# Clutter wont beat me this time.



## doozie (May 21, 2005)

I always planned on getting rid of my clutter, a bunch of nick nacks, kitchen items, things I have not used in ages. I am a former Garagesaleaholic, and Thrift Store shopper. It is hard to say no when they are practically giving things away. (Oh I always wanted one of those.....)
The last 2 weeks I have really hit the basement and closets hard. Donated car loads to the various thrift shops around me. My personal downfall is books, they were everywhere. I had to seriously remind myself the library and internet would cover all my needs for information. 
The problem is, I am also a very good crammer and stacker. It does not look like I have done anything signifigant, but I know there is more floor space in the basement now. 
I can see the backs of some cabinets now, I can walk into my bedroom freely, not having any stacks or clothes or books in the way. I still have a long way to go, but it is getting easier and easier to let go of all the stuff.

We had a death in the family last year, we were the ones in charge of the disposal of a whole house, it was unbelievable how much stuff one person can hold on to.
I wont leave that big of a job for my kids if I can help it. 
Does anyone here live as a minimalist? What led you to that lifestyle.


----------



## bama (Aug 21, 2011)

i wish i was. as it is, i feel like i am teetering on the verge of early "hoarder-ism". 

i am a pack rat, and while i get rid of tons of stuff, i cannot seem to stay on top of it. 

i want to reduce down to basically nothing, but i will be the first to admit that it is hard for me particularly in the kitchen. i do so love my kitchen stuff.


----------



## Ardie/WI (May 10, 2002)

Since I haven't been upstairs for a good many years now(I'm disabled), I had no idea what was up there anymore. DH started boxes which I went through.

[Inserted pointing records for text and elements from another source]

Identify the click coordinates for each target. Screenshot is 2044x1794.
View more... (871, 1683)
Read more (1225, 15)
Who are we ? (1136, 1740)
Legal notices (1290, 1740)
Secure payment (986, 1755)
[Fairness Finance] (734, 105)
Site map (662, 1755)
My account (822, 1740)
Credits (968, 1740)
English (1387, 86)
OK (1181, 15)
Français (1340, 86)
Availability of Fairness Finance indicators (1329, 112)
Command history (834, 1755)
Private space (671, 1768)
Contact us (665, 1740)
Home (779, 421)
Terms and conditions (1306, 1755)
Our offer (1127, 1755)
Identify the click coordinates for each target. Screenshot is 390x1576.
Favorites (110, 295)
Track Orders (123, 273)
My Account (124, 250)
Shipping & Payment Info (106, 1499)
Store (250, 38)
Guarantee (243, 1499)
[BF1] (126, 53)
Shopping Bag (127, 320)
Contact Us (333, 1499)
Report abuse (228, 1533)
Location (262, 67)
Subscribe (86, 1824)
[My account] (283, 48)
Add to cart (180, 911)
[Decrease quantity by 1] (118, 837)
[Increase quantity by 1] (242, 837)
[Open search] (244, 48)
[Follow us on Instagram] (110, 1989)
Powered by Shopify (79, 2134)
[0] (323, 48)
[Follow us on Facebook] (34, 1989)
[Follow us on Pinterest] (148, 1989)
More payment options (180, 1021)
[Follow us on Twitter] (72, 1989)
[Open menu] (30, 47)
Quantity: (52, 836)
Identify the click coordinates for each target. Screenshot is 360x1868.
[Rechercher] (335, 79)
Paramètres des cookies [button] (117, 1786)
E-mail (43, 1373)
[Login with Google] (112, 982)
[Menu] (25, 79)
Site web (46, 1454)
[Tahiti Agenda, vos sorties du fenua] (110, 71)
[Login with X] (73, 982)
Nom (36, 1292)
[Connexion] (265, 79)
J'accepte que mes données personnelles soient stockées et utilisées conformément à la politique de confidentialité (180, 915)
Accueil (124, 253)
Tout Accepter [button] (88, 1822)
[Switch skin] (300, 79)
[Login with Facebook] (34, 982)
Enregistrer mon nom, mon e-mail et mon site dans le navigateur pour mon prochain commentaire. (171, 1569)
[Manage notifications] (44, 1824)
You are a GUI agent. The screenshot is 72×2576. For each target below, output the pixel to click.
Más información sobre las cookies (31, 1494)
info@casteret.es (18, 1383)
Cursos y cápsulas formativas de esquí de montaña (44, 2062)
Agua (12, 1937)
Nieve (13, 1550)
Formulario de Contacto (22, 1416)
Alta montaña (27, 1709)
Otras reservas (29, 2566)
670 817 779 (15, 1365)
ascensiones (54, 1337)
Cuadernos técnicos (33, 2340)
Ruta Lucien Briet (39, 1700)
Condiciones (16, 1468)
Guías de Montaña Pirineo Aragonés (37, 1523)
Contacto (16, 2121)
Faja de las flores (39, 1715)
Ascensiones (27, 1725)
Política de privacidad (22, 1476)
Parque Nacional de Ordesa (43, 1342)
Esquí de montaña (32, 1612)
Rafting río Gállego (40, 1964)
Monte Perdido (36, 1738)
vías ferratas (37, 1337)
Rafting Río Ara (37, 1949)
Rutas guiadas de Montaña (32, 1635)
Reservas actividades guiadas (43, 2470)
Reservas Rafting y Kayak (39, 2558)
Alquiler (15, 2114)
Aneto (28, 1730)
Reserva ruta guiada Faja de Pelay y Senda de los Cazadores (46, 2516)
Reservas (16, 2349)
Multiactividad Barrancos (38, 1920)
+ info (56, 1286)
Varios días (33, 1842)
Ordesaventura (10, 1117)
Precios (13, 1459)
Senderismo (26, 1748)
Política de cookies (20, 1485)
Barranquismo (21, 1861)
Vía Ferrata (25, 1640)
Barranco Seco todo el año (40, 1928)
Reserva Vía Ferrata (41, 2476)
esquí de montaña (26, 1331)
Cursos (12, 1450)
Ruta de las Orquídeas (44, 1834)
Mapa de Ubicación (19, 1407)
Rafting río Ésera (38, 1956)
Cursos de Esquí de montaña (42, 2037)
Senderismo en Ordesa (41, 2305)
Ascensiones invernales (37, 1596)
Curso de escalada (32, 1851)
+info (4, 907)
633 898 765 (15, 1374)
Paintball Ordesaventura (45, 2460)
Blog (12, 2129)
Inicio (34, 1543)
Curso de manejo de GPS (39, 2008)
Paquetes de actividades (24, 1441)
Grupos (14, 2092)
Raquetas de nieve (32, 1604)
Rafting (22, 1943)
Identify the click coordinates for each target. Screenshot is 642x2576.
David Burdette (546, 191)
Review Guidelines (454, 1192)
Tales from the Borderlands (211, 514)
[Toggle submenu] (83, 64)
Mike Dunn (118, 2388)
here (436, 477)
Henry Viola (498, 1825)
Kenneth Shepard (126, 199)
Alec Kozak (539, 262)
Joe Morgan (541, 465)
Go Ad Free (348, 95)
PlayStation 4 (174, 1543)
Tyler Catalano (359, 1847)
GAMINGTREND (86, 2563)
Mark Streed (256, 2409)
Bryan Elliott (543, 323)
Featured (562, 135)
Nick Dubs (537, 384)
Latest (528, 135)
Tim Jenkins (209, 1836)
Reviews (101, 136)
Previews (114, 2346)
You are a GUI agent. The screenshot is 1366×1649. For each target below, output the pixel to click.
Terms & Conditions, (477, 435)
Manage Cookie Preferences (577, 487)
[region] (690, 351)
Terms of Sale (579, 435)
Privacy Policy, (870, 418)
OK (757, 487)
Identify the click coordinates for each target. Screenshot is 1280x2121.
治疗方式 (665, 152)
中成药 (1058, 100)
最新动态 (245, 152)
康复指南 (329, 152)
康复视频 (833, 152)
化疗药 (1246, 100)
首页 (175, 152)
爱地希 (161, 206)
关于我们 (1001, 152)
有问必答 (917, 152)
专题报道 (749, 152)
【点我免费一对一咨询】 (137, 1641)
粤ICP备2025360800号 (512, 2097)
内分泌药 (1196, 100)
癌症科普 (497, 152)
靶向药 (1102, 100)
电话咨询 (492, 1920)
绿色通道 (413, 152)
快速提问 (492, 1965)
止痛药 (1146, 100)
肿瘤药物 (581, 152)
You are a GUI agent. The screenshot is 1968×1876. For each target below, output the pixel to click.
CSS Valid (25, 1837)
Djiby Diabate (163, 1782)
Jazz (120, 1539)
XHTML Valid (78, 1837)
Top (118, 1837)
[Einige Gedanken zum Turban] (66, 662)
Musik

One pile was Good Will, one was the dump or to burn and a few things got saved. My motto is "if we haven't used it in two years, out it goes" I have been brutal and it feels great!

Heck, I don't remember owning a lot of that stuff!


----------



## Chief Cook (Apr 24, 2011)

Alas, I too have a hard time getting rid of things. At least now I have started looking at "things" differently. Space is precious around here, so things have to have a reason to qualify for space. I have tossed out things that have been laying around for years. My favorite is "Why do I have THAT?" The old saying about one man's trash... is one that I have come to cherish. I know that someone will be thrilled that I have given up some "thing" that they have been looking for, for years! Keep at it as the results are SO WORTH IT. Good luck and blessings!


----------



## sapphira (Mar 24, 2003)

Clutter seems to re-appear. It's a mystery ! s


----------



## doozie (May 21, 2005)

Whew! I hit my kitchen gadgets & small appliances "collection" this weekend. I also had way too many duplicate sized glass pie plates and casserole dishes. If I lived to be 100 I could never use them all, and certainly not all at the same time. I am gaining a new outlook and I realized none of these things really make my life easier. My kitchen drawers are organized and I can see everything in them, no longer a jumble of things to dig through to find anything. I have everything off the floor in the basement, things fit on shelves again.
My goal is to cut the remaining (stuff) throughout my house down by at least half. I didnt realize it would be such a workout getting rid of all this stuff because it really weighs alot!
Feels great though :nanner:


----------